═════ Records shown ═════

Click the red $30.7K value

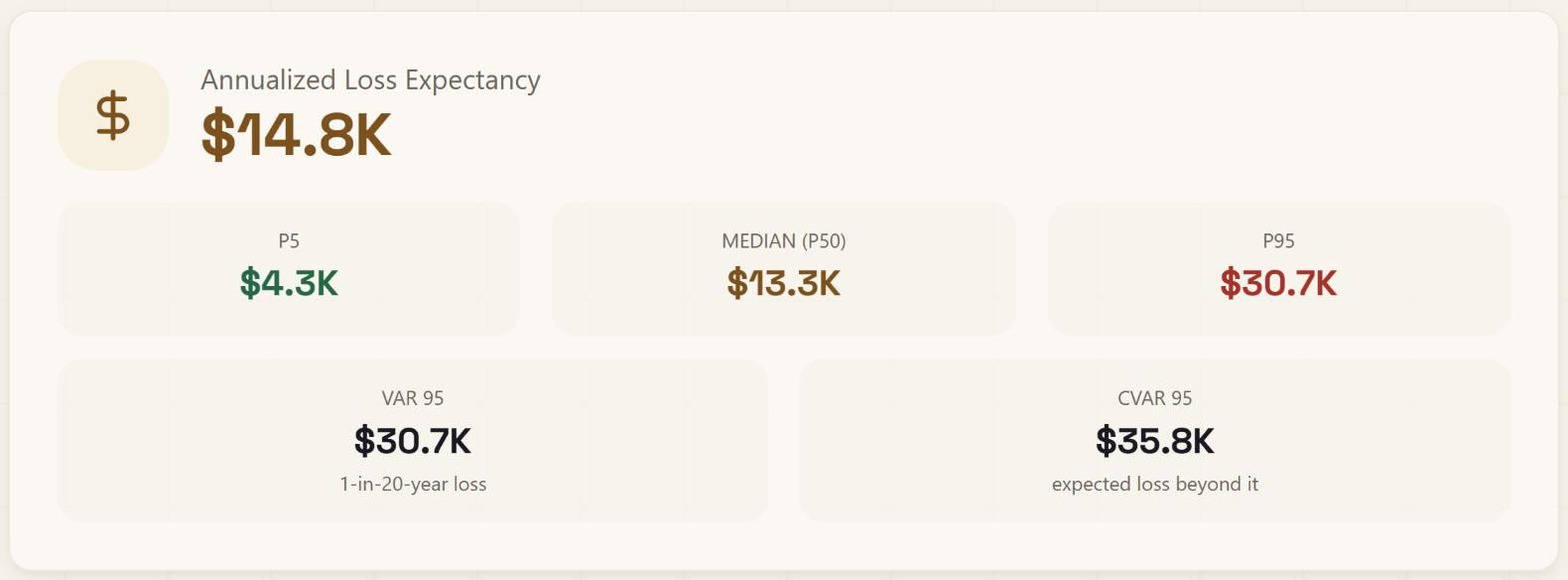click(x=1279, y=283)
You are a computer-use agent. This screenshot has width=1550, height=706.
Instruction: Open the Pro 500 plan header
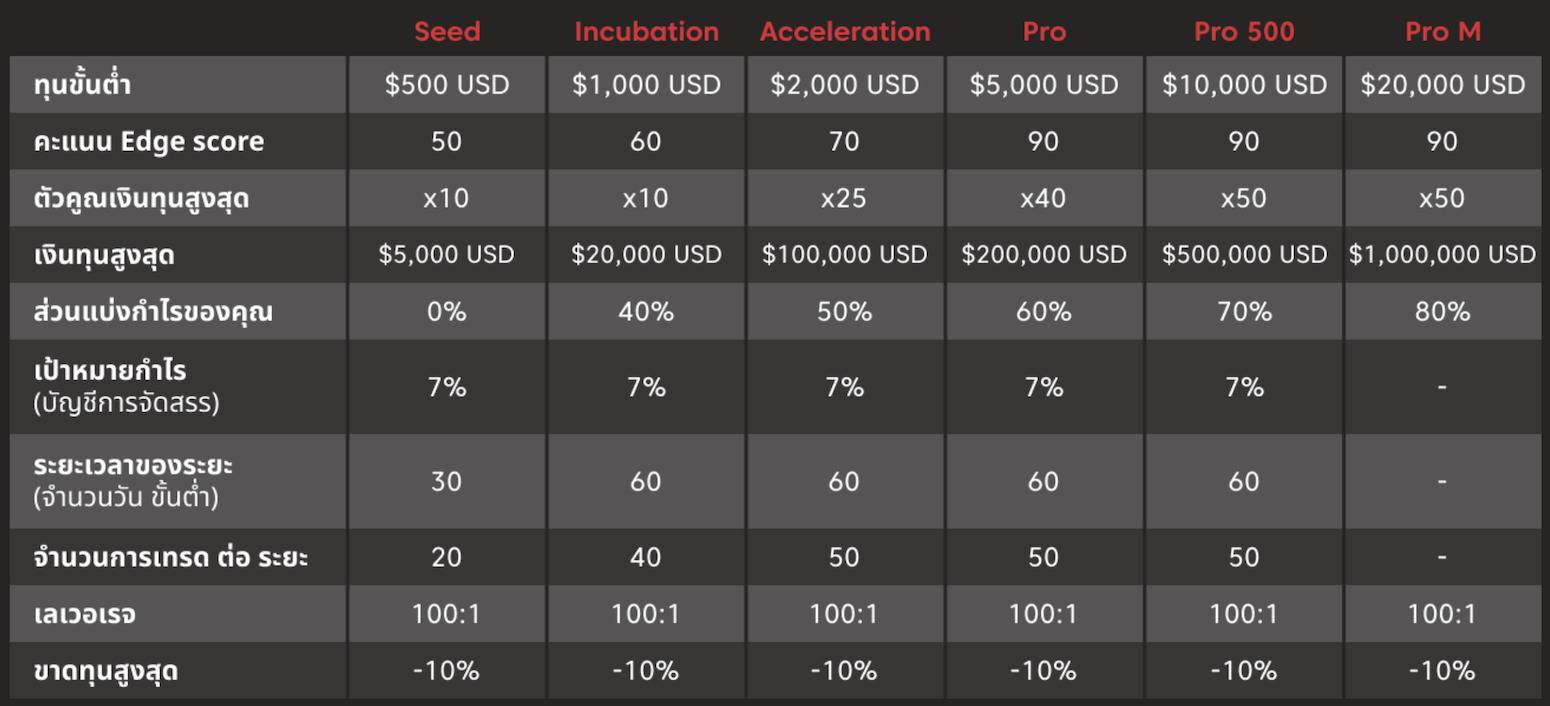1244,31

═════

● **Aim**
Reproduce every line of the rows above, requests included, multiplying each coordinate in the answers by 1.6 and rounding to the nearest whole number, with halves rounded up. Leave every number in the requests unchanged, and omit the pictures from your answer.

● **Finished answer**
Click the red $30.7K value

click(x=2046, y=453)
You are a computer-use agent. This screenshot has width=1550, height=706.
Instruction: Open the Pro 500 plan header
1990,50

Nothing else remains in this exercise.